The Tokyo Dome connection and the Joshi takeover

Things finally shifted in the summer of 2023. IYO SKY won the Money in the Bank briefcase in London. Suddenly, the group had a tangible, dangerous purpose again. They held the golden ticket.

SKY cashed in on Belair at SummerSlam. The visual of Bayley and Kai celebrating with SKY in Detroit was genuinely great. But Kai was standing there in the ring on crutches.

She had torn her ACL again in May. The timing was absolutely brutal. Kai had to watch her faction reach its absolute creative peak while sidelined from in-ring competition.

To compensate for Kai's absence, WWE added Asuka and Kairi Sane to the mix. The Kabuki Warriors joining forces with IYO SKY fundamentally changed the group's entire dynamic. It became a Joshi-dominated faction.

Bayley was suddenly the odd woman out in her own creation. Kai acted as the manipulative translator, trying to keep the peace between Bayley and the Japanese stars. The storyline naturally progressed to Bayley getting kicked out and beaten down.

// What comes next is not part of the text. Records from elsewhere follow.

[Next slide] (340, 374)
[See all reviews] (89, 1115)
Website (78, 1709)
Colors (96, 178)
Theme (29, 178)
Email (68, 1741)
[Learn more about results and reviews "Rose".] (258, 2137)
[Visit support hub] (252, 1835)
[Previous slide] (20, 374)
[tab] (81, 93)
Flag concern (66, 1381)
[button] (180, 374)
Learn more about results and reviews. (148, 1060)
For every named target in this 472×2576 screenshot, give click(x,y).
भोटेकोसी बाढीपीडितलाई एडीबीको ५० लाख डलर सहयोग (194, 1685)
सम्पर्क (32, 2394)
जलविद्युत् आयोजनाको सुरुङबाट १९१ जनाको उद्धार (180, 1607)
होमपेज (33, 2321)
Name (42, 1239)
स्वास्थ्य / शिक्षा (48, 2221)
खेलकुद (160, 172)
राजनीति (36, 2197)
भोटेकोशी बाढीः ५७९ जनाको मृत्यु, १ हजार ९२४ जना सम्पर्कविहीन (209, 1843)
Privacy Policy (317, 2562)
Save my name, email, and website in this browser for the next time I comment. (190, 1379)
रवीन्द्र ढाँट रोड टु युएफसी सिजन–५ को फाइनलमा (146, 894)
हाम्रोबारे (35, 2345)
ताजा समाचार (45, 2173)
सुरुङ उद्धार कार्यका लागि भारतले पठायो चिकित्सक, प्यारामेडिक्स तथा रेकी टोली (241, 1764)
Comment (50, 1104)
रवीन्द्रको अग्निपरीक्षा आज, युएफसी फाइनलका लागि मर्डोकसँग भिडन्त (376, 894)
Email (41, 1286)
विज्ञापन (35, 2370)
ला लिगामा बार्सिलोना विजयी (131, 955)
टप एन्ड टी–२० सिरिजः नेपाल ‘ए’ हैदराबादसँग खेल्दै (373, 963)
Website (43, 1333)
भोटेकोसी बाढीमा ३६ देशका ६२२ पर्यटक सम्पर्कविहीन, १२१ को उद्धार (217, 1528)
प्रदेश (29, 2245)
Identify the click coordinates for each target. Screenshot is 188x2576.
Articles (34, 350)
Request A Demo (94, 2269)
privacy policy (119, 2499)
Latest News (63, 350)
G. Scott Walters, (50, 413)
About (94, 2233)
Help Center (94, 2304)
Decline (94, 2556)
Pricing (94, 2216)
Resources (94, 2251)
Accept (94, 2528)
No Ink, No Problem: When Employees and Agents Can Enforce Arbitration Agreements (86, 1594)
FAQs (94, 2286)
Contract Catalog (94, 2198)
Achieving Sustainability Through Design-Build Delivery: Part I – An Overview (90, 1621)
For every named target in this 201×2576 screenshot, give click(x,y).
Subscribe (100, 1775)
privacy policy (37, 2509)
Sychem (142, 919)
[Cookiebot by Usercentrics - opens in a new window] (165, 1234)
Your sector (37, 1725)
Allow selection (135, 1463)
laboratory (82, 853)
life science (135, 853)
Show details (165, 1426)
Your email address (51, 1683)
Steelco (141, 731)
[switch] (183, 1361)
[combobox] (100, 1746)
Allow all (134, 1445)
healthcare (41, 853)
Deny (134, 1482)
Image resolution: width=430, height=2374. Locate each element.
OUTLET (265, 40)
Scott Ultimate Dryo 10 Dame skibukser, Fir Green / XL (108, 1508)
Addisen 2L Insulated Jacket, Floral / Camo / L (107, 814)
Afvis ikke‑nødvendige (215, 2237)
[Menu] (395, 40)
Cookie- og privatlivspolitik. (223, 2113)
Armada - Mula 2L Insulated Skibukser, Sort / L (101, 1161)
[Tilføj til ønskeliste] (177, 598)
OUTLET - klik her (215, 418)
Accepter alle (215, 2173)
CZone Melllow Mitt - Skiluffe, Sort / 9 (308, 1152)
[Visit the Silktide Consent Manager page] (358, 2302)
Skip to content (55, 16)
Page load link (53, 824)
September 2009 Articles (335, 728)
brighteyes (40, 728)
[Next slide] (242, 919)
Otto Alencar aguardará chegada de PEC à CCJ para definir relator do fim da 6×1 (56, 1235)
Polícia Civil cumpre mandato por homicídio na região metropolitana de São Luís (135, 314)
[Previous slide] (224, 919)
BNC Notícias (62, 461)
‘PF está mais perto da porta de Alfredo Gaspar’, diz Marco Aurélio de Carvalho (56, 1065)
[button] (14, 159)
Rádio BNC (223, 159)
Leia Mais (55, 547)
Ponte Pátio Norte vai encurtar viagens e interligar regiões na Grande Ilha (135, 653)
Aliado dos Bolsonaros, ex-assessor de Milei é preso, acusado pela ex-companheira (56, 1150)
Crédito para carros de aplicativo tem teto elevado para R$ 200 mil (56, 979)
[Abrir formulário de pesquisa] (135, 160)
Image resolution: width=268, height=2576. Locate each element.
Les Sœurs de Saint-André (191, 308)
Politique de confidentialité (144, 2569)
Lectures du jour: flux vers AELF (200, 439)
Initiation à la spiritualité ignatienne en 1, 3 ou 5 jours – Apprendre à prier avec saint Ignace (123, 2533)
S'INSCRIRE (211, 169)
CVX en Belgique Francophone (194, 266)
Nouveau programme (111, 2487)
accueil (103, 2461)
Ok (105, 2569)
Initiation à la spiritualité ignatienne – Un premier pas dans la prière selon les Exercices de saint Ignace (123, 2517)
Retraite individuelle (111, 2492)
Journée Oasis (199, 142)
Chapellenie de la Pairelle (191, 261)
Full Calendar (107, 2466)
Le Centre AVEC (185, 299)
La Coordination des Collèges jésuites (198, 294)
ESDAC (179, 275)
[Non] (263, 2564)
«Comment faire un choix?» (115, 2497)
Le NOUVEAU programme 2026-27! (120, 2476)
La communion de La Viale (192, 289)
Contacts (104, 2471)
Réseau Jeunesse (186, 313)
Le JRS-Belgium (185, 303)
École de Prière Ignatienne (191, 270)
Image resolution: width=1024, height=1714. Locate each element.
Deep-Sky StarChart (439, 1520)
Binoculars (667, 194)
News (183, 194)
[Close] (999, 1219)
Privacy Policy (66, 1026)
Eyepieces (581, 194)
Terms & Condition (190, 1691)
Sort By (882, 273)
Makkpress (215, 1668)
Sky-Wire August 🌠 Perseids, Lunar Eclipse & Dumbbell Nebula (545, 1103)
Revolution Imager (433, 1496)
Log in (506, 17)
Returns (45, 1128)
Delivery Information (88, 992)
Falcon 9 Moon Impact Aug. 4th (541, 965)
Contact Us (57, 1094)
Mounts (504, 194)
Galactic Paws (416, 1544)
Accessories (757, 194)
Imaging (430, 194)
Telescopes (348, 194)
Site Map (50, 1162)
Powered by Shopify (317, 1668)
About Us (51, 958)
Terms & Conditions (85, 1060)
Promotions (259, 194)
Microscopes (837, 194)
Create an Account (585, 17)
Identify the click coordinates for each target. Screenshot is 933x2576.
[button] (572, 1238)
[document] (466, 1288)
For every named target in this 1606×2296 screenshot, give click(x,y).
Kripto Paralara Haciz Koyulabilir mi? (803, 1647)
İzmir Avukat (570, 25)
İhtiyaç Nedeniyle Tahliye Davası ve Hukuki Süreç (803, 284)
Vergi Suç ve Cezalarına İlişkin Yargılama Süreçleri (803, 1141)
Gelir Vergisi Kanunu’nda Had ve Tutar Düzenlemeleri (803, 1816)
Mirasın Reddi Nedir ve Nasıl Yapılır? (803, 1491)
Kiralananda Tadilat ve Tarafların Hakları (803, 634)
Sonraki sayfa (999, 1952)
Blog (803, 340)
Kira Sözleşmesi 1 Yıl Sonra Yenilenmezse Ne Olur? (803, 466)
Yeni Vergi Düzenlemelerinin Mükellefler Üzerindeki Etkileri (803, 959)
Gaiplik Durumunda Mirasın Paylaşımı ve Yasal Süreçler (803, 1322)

It directly led to Bayley winning the 2024 Royal Rumble. She challenged IYO SKY at WrestleMania 40 in Philadelphia. It was a fantastic match. Bayley won the title, completing the story arc.

But what actually happened to Damage CTRL after that massive climax? They completely faded into the background.

They were drafted to Raw. They had weird, disjointed feuds with Lyra Valkyria and whoever else was available. They turned babyface purely because the crowd liked Kairi Sane's insane top-rope elbow drop and Asuka's face paint.

The creative direction evaporated. Once the Bayley betrayal storyline concluded, the WWE writing staff clearly had zero idea what to do with the remaining members of the group.

Life outside the Stamford machine

Now, as we sit here in May 2026, the entire situation is entirely different. Kai is gone. Her contract status became a heavily debated topic online, and ultimately, she exited the company entirely.

Hearing her detail the chaotic origins now is fascinating because it strips away the slick, WWE-produced documentary mythology. There was no grand multi-year plan. There was no deep, nuanced long-term booking strategy.

It was Bayley stubbornly pitching an idea until the boss who hated it finally quit. It was Triple H needing a surprise pop for his first major premium live event. It was three women making the absolute best of a rushed situation.

Kai’s legacy in WWE is incredibly complicated. She was a foundational, vital piece of NXT's lauded black-and-gold era. She was half of the inaugural NXT Women's Tag Team Champions.

She was the engine that made the brutal WarGames matches work. Her shocking heel turn on Tegan Nox at NXT TakeOver: WarGames in 2019 remains one of the best, most violent turns of the modern wrestling era.

But on the main roster, she was practically never allowed to break out on her own. She was always the sidekick. Always the enforcer. Always the one staring at the ceiling while the referee counted to three.

Her departure from WWE feels like a massive, glaring missed opportunity for the company. They had a reliable, incredibly talented worker who could talk, bump, handle any storyline, and make her opponents look like a million bucks.

Instead, they let her walk out the door. Whatever she does next—whether it is a highly anticipated return to STARDOM, a massive debut run in AEW, or just full-time streaming on Twitch—she will be entirely fine.

But her openly recounting the frantic, stressful birth of Damage CTRL serves as a stark reminder. WWE creative is rarely a multi-level chess match. Nine times out of ten, it is just frantic, last-minute damage control.